Les investissements français en Corée ont diminué de 26 M EUR en 2019 (Banque de France). Ce reflux des investissements porte à 4,1 Mds EUR le stock d’IDE français en Corée en 2019. Il est à prévoir que les investissements français en Corée en 2021 soient en hausse en raison d’un important investissement de Total, en partenariat avec l’entreprise australienne Macquarie, dans l’éolien offshore, annoncé en septembre 2020 dans le cadre du Green New Deal coréen. Les dernières données disponibles faisaient état de 207 filiales françaises en Corée (dont la moitié dans le secteur des services), pour environ 26 000 employés (48 % dans l’industrie et notamment 31 % dans l’automobile) et un chiffre d’affaires de 14,1 Mds EUR.

La présence industrielle française est assurée par des grands groupes : dans l’automobile, en plus de nombreux équipementiers travaillant pour les entreprises locales, Renault Samsung Motors, détenu à 80 % par Renault, est l’un des 5 principaux constructeurs coréens. Dans la pétrochimie, Total est présent via une JV à 50/50 avec Hanwha. Air Liquide, SNF et Arkema disposent de plusieurs sites de production en Corée. Le secteur financier - CA CIB, BNP Paribas, SG CIB, AXA - compte pour plus de 50 % du stock d’IDE, et est présent sur un panel large d'activités.

 

L’investissement coréen en France en 2019 a été marqué par une ruée sur l’immobilier d’entreprise

Les investissements coréens en France ont augmenté de 505 M EUR en 2019. En raison de cette augmentation, le stock d’investissement s’élevait en 2019 à 1 749 M EUR. Après une année 2018 où les investissements se concentraient dans le secteur des technologies de l’information et de la communication (avec le déploiement de Naver en France et l’ouverture d’un centre de recherche de Samsung Electronics), en 2019, les investissements recouvrent principalement des acquisitions immobilières dans la région parisienne.

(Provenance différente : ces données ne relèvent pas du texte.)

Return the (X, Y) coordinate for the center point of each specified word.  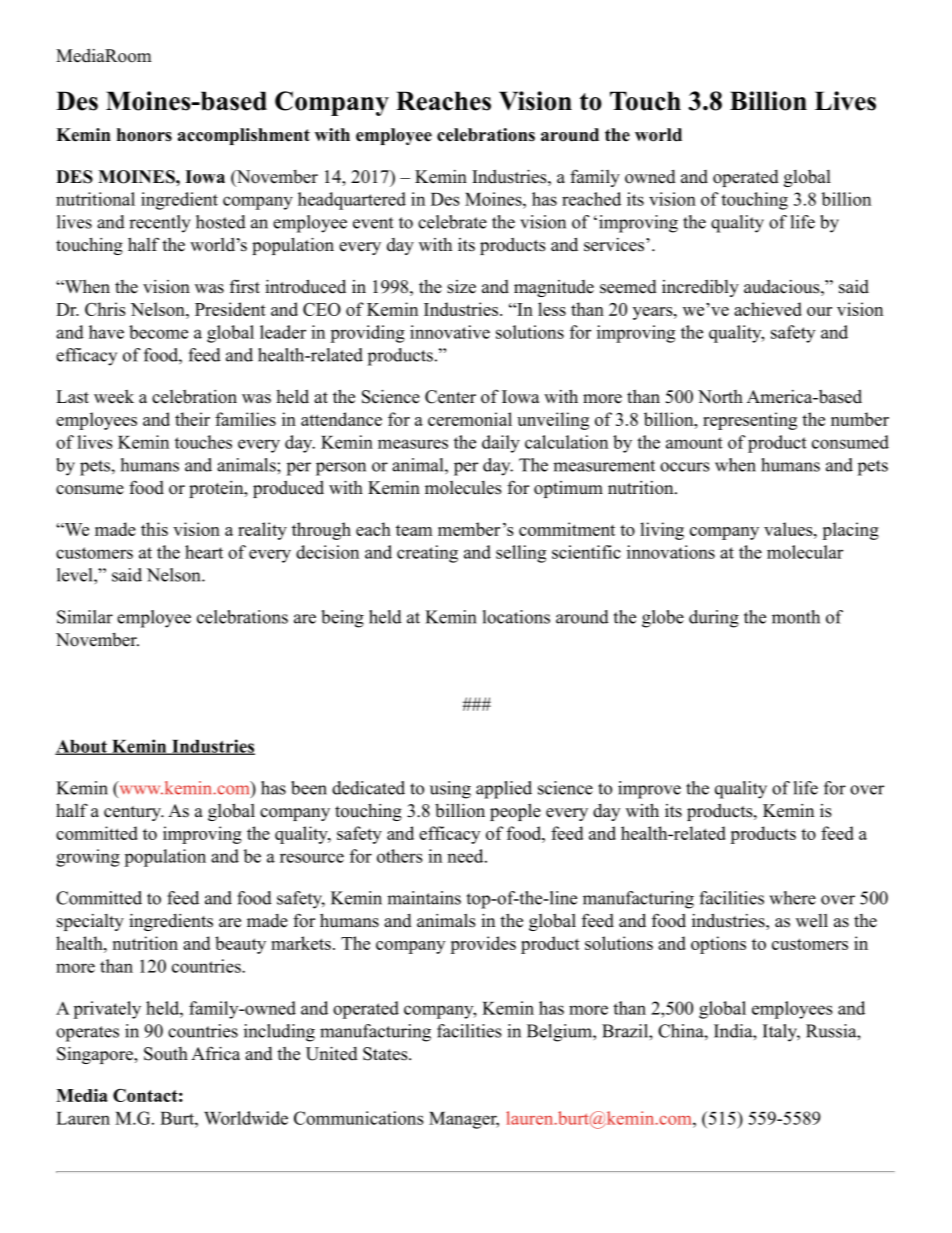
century (133, 813)
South (166, 1054)
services (614, 245)
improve (649, 790)
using (450, 790)
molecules (463, 488)
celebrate (452, 222)
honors (144, 135)
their (192, 419)
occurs (684, 467)
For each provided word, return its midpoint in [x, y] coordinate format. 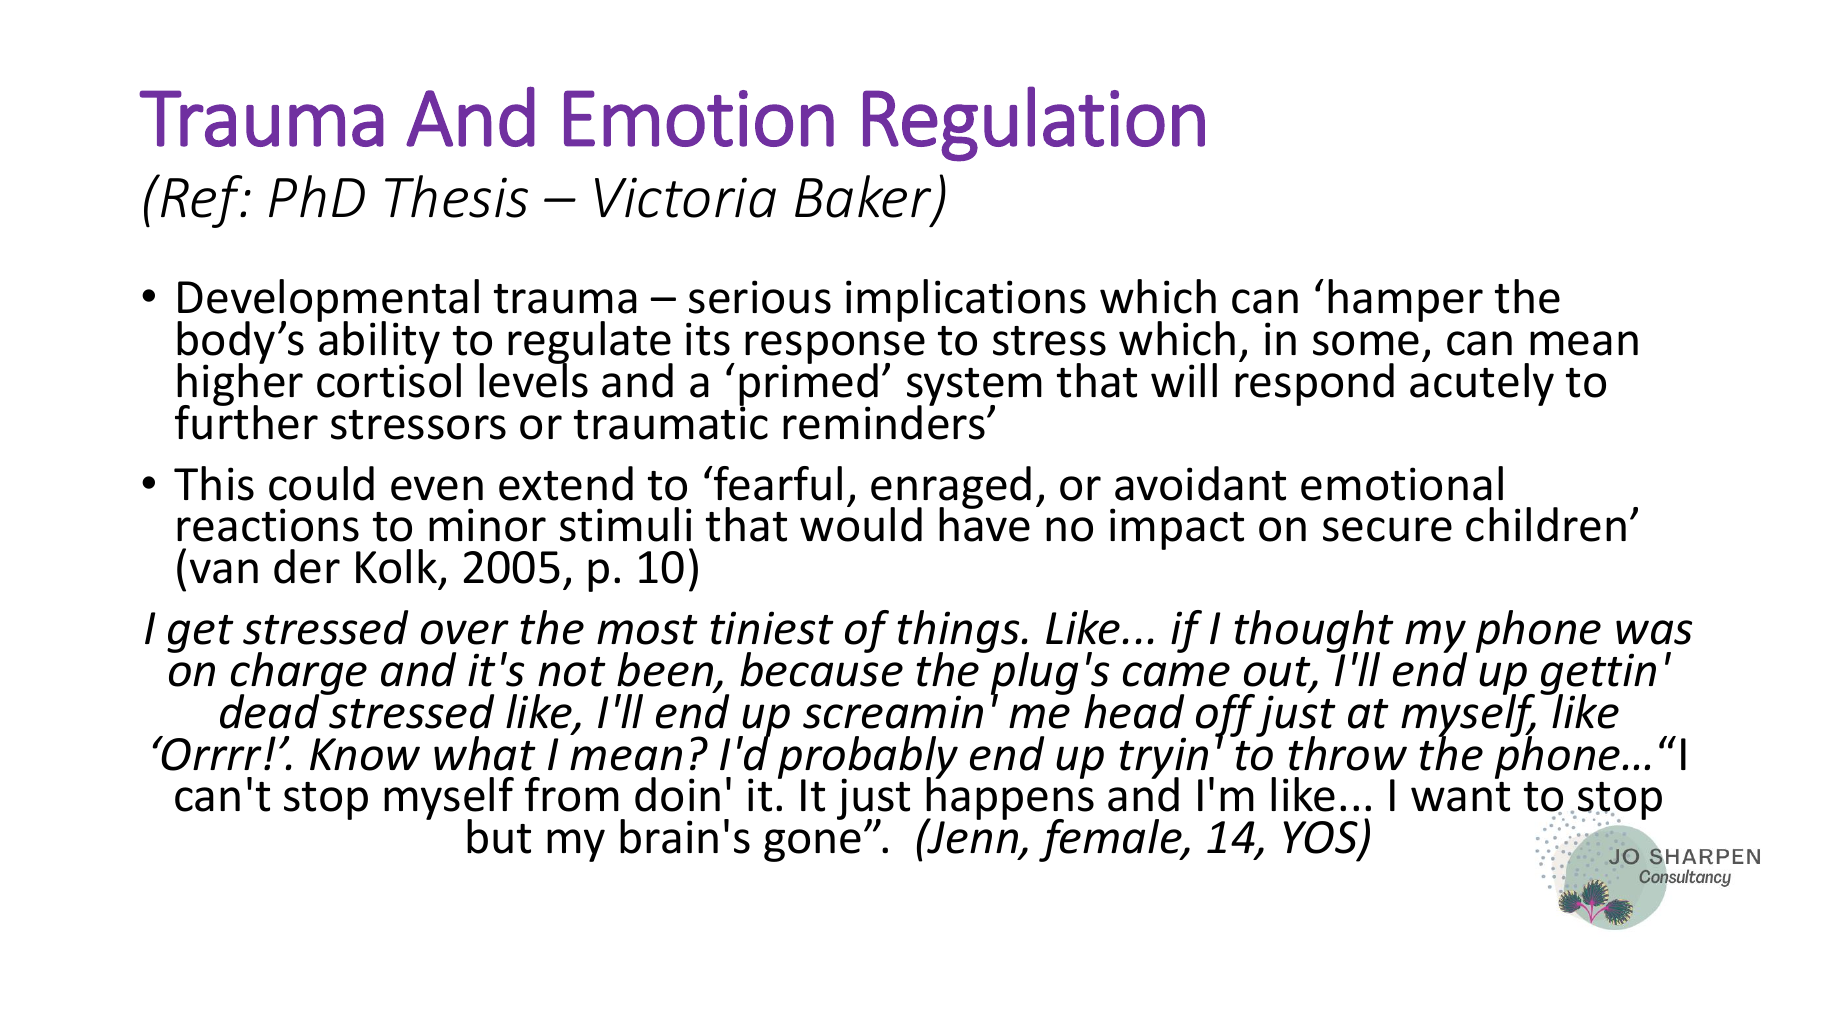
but [499, 836]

Le montant total de ces transactions, dont seulement une petite partie apparait dans les IDE (du fait de montages financiers complexes), est de 4,5 Mds EUR en 2019. Un besoin de diversification des avoirs des investisseurs coréens cherchant des marchés sûrs en temps de tensions commerciales entre les Etats-Unis et la Chine et de Brexit, un taux de change intéressant et la possibilité d’obtention de prêts à taux bas expliquent cette explosion des investissements coréens dans l’immobilier français (et dans une moindre mesure européen).

Du point de vue de l’investissement productif, la société SK Global Chemical, filiale du 3ème plus gros chaebol coréen, SK, a racheté en juin 2020 l’activité de polymères d’Arkema en France, représentant 3 usines, 100 emplois et 250 M EUR de CA, pour un prix de cession de 335 M EUR.